*取り組む課題*
a – ノルマン人に関する抜粋を読み、次の問いに答えよ。
(i) ロロが率いる一派が定住したのは何年で、どの地域か。
(ii) 1016年にイングランドを征服したのは誰か。
(iii) 1066年にノルマン朝を建てたノルマンディー公は、何として即位したか。
b – ノルマン人に関する抜粋を、最後の文に続けて書き継げ。
------ 提示された抜粋
北方のスカンディナビア半島には、ゲルマン人の一派のノルマン人(Normans)が住んでいた。ノルマン人は、西ヨーロッパに侵入して略奪し、ヴァイキング(Viking)として恐れられていた。 911年にセーヌ川下流域にロロ(Rollo)が率いる一派が定住し、ノルマンディー公国(Normandie)を建てた。

  • ブリテン

ブリテン島では9世紀末、アングロサクソン系の王国があり、ノルマン人の侵入に悩まされたが、アングロサクソン系の王国のアルフレッド大王(Alfred)がこれを撃退した。 しかし11世紀の1016年に、イングランドは、デーン人(デンマーク地方のノルマン人)の王クヌート(カヌート、Canute)に征服された。 その後、ブリテン島ではいちじアングロサクソン系の王朝が復活したが、1066年にノルマン人の一派が攻め込みイングランドを征服し(ノルマン=コンクエスト、Norman Conquest)、ノルマンディー公ウィリアムがウィリアム1世(William I)として即位してノルマン朝を建てた。
------------
------ 提供データ
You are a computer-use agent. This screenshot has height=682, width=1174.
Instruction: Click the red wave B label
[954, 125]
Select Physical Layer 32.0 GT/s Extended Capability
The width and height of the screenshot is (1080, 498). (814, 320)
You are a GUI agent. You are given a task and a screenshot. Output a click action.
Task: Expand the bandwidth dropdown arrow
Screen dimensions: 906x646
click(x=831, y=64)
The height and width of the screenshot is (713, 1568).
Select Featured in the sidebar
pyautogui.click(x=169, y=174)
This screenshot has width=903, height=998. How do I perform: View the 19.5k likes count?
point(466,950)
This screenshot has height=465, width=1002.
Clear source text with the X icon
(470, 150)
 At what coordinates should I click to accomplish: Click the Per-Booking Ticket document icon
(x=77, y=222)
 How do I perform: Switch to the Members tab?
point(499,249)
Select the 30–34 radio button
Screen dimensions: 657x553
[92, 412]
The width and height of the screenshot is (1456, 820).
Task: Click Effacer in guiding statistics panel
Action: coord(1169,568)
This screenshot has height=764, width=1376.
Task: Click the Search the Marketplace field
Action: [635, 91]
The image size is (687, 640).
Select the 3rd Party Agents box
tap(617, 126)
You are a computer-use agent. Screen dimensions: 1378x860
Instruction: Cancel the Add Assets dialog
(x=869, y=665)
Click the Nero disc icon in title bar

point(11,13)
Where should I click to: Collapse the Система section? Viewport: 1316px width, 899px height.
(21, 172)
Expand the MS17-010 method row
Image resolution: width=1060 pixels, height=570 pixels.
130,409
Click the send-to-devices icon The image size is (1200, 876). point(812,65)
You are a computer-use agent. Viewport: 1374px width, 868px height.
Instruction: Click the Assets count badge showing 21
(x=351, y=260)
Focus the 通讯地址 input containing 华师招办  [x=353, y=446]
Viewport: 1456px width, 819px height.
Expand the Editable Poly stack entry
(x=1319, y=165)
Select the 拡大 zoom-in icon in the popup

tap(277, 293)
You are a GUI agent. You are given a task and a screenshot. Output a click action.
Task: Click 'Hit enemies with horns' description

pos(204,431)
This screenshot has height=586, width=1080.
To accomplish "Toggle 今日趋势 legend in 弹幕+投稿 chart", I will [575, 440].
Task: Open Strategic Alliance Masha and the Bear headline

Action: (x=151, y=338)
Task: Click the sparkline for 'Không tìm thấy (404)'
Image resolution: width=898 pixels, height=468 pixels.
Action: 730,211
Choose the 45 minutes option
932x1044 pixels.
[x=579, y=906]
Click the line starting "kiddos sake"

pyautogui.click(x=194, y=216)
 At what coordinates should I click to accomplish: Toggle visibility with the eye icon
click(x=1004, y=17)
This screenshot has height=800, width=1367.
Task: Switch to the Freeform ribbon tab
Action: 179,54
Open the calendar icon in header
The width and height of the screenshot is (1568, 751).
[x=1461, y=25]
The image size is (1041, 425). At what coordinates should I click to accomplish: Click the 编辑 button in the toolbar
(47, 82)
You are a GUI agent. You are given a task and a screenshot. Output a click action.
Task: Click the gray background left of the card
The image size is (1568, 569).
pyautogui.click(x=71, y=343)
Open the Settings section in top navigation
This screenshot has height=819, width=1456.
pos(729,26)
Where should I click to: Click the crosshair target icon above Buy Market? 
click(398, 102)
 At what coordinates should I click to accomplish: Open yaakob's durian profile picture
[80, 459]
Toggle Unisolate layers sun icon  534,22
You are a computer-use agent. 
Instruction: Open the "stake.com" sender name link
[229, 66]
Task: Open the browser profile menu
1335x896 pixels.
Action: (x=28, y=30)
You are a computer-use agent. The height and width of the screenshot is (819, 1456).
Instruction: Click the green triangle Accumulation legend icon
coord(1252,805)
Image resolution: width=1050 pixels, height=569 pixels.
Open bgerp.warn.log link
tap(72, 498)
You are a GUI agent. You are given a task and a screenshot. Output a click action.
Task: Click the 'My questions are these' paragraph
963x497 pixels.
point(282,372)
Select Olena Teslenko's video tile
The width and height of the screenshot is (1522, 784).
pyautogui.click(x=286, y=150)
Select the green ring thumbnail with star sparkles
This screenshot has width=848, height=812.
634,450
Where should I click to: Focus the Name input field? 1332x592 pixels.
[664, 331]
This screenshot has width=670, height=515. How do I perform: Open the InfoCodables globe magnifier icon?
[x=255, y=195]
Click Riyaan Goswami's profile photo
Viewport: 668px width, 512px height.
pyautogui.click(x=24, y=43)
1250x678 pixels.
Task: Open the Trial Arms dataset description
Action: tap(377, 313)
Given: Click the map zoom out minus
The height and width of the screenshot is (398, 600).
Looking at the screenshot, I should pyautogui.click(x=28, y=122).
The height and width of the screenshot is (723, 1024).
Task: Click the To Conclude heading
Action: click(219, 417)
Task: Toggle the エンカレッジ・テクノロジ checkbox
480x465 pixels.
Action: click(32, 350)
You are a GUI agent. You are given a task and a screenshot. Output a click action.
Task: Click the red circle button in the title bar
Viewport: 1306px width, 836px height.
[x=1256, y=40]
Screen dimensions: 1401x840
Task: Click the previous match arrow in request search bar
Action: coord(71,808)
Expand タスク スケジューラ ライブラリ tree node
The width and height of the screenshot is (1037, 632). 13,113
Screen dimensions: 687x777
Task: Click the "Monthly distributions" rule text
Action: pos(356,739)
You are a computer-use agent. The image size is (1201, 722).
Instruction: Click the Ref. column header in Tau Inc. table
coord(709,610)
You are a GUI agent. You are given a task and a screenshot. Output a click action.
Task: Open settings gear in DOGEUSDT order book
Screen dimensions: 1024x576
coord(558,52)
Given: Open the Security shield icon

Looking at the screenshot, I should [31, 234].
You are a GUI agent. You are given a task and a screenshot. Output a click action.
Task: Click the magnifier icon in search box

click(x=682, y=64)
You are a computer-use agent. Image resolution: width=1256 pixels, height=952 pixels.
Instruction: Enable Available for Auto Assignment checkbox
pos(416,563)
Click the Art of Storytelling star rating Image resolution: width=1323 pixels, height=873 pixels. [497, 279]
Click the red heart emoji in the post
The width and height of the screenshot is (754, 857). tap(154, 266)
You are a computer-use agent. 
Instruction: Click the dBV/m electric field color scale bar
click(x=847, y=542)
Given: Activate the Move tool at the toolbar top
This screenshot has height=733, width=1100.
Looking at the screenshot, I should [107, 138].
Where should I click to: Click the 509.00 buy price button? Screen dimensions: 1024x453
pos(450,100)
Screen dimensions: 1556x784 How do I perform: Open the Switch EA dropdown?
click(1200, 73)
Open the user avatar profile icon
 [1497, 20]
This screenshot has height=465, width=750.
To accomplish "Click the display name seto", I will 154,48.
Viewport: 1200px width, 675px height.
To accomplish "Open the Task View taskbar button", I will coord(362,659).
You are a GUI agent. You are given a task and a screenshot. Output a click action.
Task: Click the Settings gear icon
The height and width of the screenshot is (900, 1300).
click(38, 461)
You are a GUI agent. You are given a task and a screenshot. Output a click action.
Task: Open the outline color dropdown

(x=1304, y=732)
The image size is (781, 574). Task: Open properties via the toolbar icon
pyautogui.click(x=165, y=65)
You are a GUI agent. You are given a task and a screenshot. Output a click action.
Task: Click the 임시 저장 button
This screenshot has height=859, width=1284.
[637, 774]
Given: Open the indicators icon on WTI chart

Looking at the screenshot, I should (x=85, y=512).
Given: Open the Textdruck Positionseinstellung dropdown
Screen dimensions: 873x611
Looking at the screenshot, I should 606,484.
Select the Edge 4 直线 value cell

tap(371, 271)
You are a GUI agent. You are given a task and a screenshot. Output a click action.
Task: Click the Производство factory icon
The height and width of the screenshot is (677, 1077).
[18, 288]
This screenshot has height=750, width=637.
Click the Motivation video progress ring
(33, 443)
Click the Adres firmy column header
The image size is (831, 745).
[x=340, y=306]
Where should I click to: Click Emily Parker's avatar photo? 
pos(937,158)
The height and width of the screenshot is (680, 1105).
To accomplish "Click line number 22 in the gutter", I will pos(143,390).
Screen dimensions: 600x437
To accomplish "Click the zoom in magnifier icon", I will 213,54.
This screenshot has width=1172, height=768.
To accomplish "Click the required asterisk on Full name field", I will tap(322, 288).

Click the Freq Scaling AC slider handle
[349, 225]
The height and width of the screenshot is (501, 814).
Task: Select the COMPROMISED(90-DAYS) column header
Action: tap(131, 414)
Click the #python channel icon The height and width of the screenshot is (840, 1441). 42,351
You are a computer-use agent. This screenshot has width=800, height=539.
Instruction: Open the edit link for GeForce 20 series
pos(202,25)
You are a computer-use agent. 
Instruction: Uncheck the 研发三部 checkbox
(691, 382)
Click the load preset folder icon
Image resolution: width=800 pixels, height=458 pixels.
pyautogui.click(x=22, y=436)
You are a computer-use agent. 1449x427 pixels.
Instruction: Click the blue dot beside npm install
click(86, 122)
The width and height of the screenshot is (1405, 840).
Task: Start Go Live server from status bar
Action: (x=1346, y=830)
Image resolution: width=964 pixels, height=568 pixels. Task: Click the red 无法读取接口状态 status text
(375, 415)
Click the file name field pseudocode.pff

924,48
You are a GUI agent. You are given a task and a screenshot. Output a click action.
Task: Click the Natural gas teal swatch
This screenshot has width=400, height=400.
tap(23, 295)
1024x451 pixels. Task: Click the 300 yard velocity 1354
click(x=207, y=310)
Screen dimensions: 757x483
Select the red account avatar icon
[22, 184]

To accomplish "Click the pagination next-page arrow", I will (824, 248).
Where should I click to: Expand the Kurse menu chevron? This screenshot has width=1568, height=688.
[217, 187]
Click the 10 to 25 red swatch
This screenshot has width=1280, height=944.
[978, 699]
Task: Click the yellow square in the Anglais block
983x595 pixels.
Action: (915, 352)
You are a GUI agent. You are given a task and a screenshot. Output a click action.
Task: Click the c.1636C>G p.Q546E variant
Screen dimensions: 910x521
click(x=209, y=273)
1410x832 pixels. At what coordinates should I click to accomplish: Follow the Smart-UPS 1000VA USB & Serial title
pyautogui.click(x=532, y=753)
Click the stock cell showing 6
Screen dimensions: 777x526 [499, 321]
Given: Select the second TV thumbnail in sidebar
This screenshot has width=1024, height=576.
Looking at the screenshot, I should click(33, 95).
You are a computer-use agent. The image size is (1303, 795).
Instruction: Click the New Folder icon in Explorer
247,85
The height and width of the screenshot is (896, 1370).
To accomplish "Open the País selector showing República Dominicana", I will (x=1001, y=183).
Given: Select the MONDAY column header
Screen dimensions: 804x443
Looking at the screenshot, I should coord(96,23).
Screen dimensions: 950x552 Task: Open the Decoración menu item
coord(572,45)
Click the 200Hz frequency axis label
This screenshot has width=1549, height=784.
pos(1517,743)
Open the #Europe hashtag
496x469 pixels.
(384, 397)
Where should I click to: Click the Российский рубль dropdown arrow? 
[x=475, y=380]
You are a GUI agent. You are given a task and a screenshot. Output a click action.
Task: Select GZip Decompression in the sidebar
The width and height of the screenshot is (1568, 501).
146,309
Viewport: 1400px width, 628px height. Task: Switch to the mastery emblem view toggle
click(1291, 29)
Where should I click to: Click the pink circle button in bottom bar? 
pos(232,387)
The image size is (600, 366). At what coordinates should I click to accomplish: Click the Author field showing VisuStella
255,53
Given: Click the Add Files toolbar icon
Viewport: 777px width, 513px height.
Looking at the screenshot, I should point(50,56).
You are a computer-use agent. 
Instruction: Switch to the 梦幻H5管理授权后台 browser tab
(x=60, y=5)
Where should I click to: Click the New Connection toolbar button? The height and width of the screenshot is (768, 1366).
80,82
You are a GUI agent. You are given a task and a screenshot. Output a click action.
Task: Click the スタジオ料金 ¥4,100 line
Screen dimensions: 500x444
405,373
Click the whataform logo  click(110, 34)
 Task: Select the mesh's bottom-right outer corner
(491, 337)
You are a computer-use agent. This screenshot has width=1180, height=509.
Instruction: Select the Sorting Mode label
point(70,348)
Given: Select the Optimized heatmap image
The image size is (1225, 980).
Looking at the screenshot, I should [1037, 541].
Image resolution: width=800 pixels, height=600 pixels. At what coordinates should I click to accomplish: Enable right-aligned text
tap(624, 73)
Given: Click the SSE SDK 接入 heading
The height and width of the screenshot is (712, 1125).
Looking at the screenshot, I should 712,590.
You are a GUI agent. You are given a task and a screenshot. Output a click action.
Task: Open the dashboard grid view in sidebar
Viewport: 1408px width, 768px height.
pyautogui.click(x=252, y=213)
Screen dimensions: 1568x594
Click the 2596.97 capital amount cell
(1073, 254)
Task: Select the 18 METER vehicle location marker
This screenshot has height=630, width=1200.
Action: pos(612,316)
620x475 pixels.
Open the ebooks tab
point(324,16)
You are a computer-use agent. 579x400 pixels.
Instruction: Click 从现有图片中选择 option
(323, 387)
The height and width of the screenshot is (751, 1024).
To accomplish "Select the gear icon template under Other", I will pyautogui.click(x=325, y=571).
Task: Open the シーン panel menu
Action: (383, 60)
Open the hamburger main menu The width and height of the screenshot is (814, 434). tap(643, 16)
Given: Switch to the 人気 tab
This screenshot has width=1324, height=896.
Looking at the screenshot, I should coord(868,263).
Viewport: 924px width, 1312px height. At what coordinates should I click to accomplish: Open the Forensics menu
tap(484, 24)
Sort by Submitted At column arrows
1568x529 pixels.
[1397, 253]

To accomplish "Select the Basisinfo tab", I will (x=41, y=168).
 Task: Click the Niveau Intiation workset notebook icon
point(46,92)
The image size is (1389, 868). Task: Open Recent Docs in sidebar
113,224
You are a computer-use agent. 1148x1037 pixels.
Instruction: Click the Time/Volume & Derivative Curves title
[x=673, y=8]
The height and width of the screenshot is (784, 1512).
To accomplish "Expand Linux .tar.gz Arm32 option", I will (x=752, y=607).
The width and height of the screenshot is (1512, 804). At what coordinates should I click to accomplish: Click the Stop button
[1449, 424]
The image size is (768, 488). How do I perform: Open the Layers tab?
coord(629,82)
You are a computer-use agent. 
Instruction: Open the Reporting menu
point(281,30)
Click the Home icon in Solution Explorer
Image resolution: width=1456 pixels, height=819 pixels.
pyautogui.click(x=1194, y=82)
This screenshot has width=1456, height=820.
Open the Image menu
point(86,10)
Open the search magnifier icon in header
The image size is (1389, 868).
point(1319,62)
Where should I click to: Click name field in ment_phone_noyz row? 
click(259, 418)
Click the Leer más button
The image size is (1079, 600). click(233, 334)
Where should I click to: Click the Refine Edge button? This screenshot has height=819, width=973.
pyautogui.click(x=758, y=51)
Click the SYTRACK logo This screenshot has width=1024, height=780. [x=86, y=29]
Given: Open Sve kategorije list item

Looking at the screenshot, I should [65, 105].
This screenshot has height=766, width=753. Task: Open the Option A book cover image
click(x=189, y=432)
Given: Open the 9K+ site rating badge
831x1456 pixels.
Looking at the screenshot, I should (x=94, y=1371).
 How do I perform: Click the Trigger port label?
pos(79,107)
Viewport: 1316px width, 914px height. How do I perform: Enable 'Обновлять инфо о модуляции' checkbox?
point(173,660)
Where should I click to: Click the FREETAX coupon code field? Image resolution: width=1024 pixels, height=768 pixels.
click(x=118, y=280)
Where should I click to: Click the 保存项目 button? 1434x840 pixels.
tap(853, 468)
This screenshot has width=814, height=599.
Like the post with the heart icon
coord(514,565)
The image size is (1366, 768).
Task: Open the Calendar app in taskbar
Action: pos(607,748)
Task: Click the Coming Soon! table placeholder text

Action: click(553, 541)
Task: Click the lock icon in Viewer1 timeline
------------
*解答一覧*
a –
(i) 911年、セーヌ川下流域
(ii) デーン人の王クヌート（カヌート）
(iii) ウィリアム1世

b –
  • ロシア

東ヨーロッパでは、9世紀にリューリク(Rurik)を長とする一派(ルーシ)がロシア地方に進出し、ノブゴロド国(Novgorod)を建て、ついでキエフ国(Kiev)を建て、これがのちのロシア国家の起源になった。

封建社会

この9世紀〜12世紀ごろ、土地が有力な財産であり、貨幣よりも土地が重要視された。

主君は家臣に封土(ほうど、fief)を与えて保護するかわりに、家臣(騎士など)は主君に軍事的に奉仕するという、主君と家臣の両方に契約を守る義務がある双務契約(そうむ けいやく)であった。この主君と臣下の関係を封建制(ほうけんせい、feudalism)または封建的主従関係という。

この当時のヨーロッパ社会は、封建的主従関係と荘園(しょうえん、manor)からなる、封建社会(ほうけんしゃかい、feudal society)である。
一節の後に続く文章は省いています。